● SUPPLIED INFORMATION:
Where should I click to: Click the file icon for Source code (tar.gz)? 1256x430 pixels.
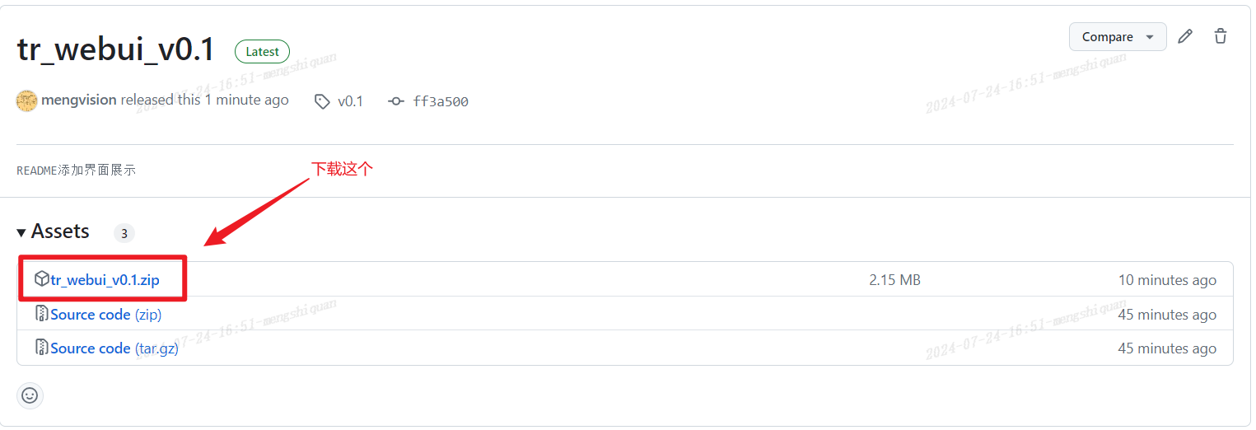click(41, 348)
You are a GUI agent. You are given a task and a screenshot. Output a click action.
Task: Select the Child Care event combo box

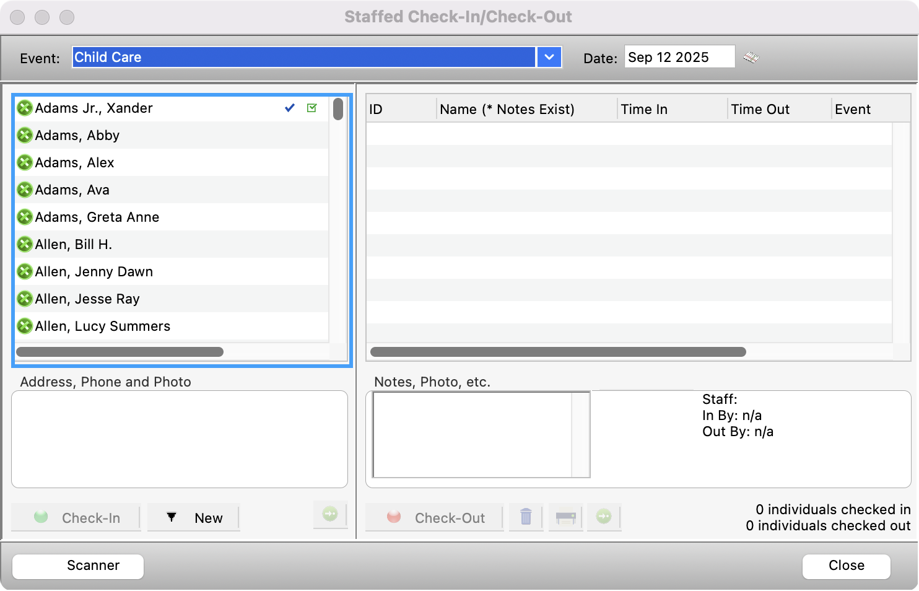click(303, 57)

● PROBLEM DETAILS: Print all the lines above again exactly, without any pictures.

● RESPONSE AREA:
Where should I click to: Click the file icon for Source code (tar.gz)? 1256x430 pixels.
click(41, 348)
You are a GUI agent. You are given a task and a screenshot. Output a click action.
Task: Select the Child Care event combo box

click(303, 57)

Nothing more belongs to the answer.